J’ai un bon exemple de ceci au travail où nous avons une machine à café très bruyante, et la porte de la cuisine a une fâcheuse tendance à rester ouverte.

Quelqu’un a affiché une très belle note en anglais-dessus de la machine à café, expliquant combien de décibels émettait le bruit d’un bébé qui pleure, un avion qui décolle, la circulation, etc., concluant avec une phrase du genre “et combien de décibels pensez-vous que le bruit de machine à café émet, avez-vous fermé la porte ? ”

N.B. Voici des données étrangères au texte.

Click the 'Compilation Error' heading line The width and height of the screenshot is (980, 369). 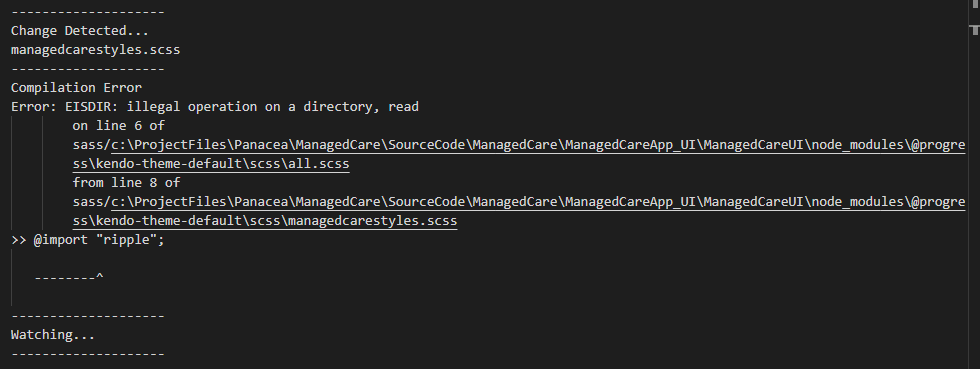[x=76, y=88]
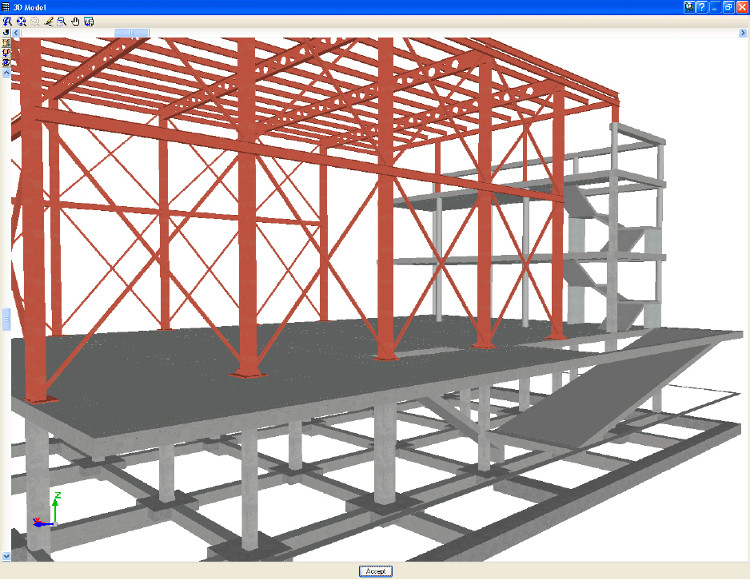The width and height of the screenshot is (750, 580).
Task: Open the view settings window icon
Action: 89,20
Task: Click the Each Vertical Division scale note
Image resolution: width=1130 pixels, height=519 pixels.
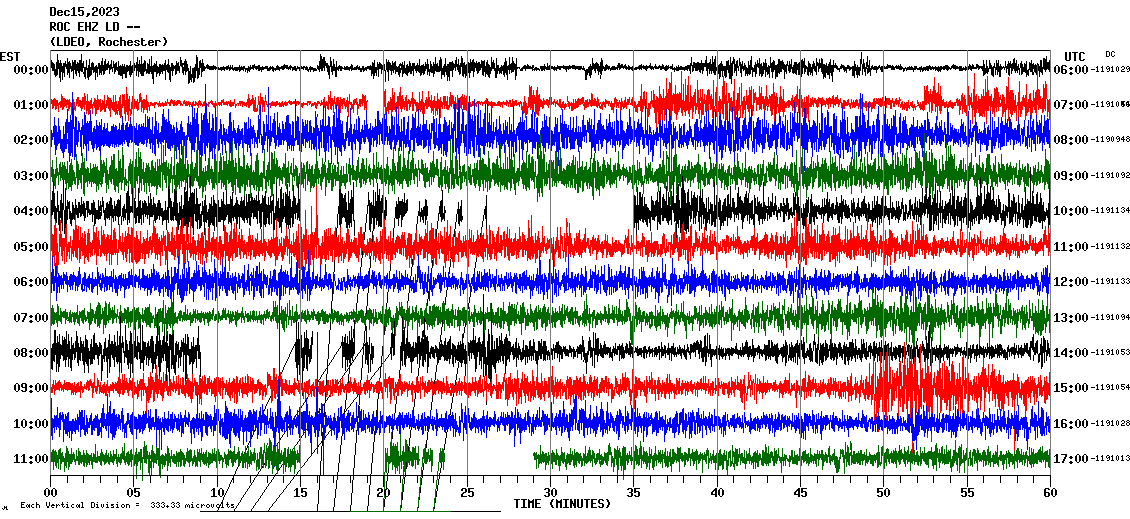Action: click(x=127, y=505)
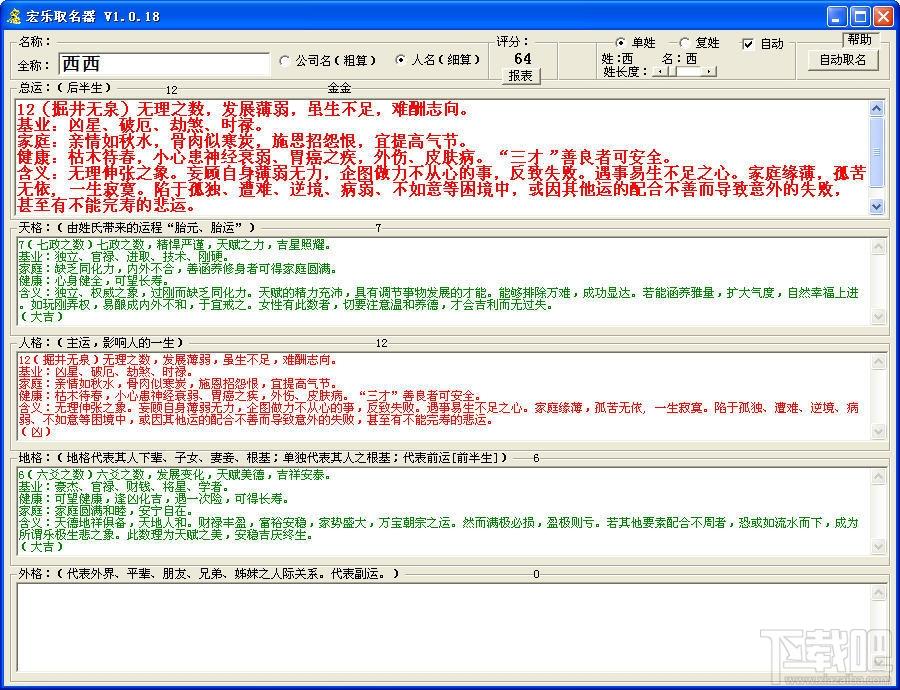Viewport: 900px width, 690px height.
Task: Click scroll down arrow in 人格 panel
Action: (878, 431)
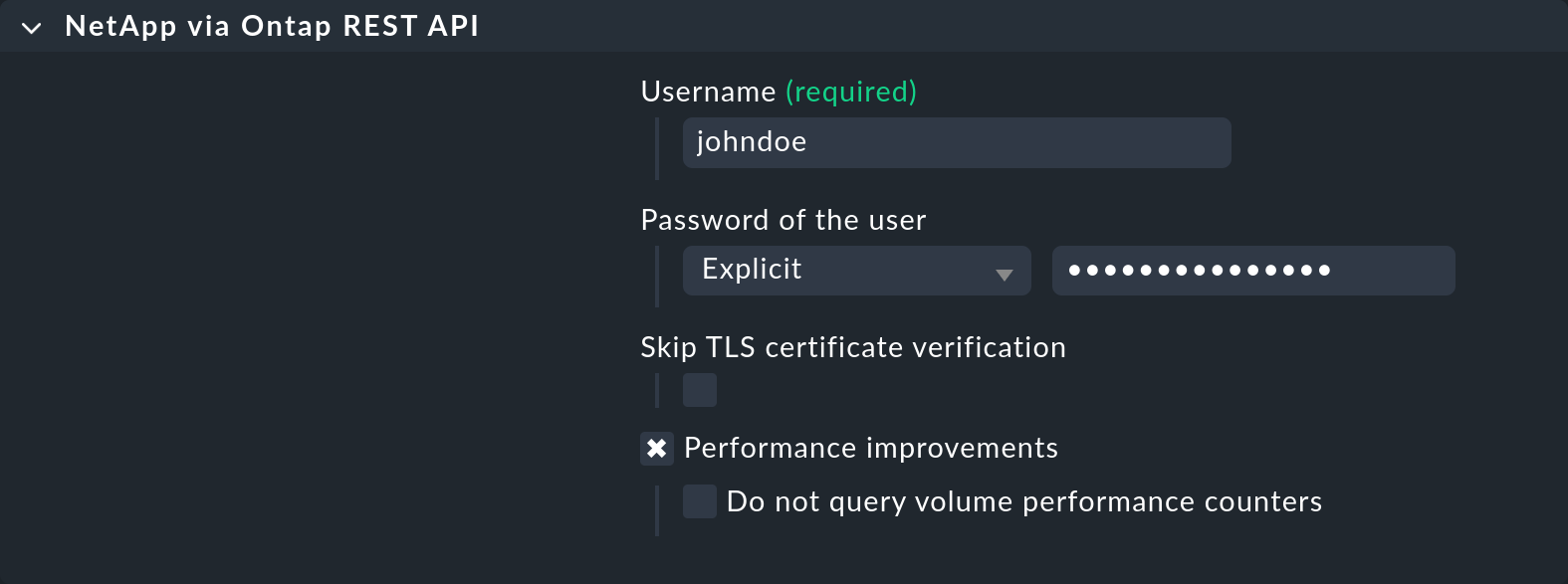Screen dimensions: 1568x584
Task: Enable Skip TLS certificate verification checkbox
Action: click(x=700, y=390)
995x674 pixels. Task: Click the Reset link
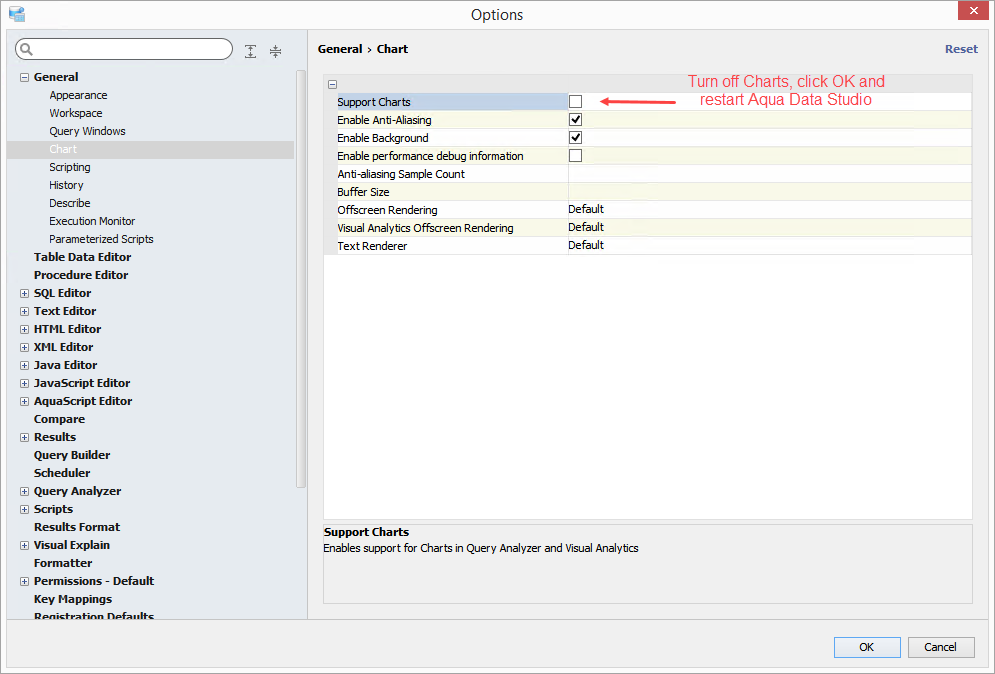coord(961,49)
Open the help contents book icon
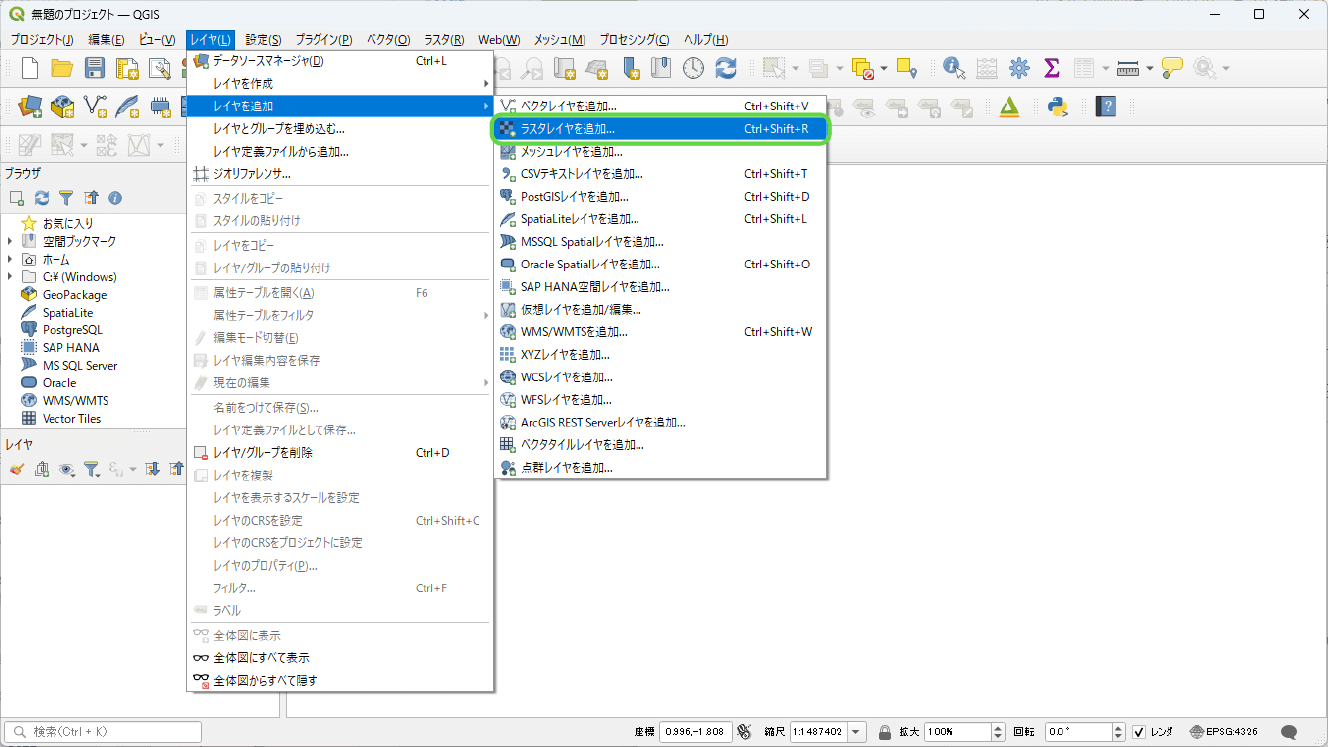Viewport: 1328px width, 747px height. (1105, 106)
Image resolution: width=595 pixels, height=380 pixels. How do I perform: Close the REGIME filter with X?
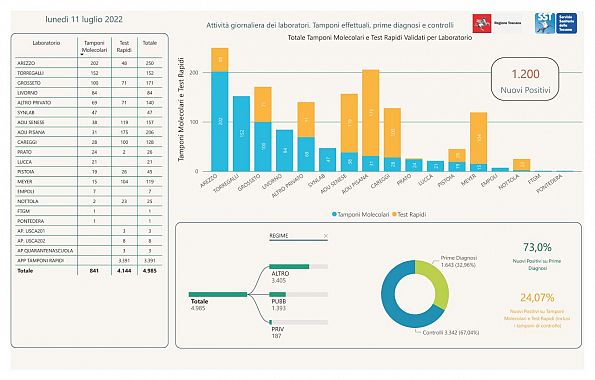coord(326,236)
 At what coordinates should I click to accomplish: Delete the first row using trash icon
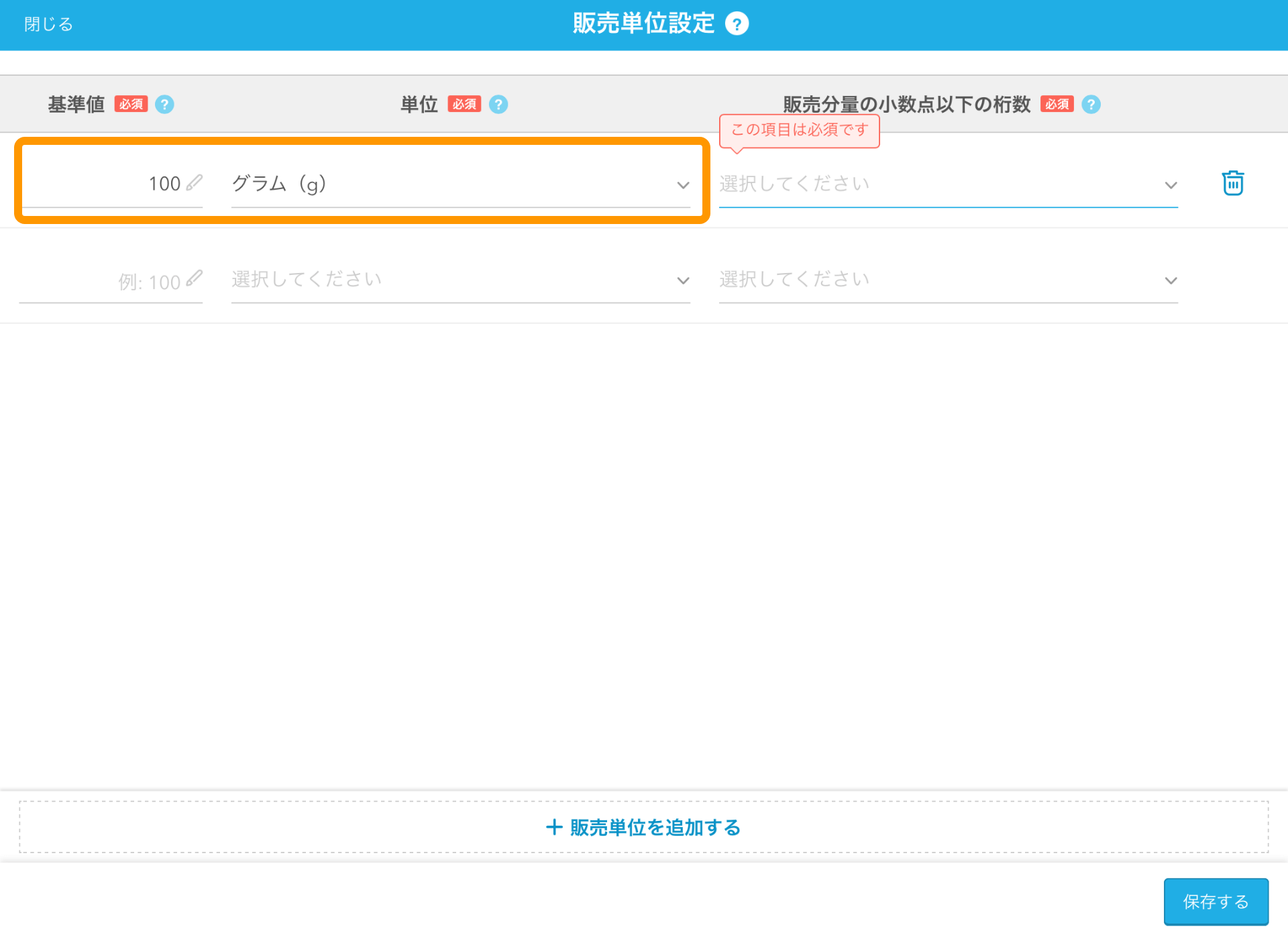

Une de mes collègues Thaï m’a dit un jour un peu perplexe qu’elle ne comprenait pas du tout cette affiche et après que je lui ai expliqué, elle a alors dit : « Oh, mais pourquoi ne disent-ils pas tout simplement la machine est bruyante, s’il vous plaît fermez la porte ? » – Eh bien probablement parce que l’idée était d’éviter offenser quiconque en postant une note qui aurait pu apparaître comme un peu directive et péremptoire.    Et dans ce cas précis, analogie + anglais n’ont simplement pas fonctionné.

Cet exemple m’a aidé à comprendre qu’il fallait éviter le babillage décoratif et aller droit au but quand je veux quelque chose, et depuis lors, ma vie est beaucoup plus facile.

Nous apprenons le Thaï, (enfin on essaie), c’est parfois drôle (on n’est pas très bons pour le moment), mais l’effort est toujours très apprécié.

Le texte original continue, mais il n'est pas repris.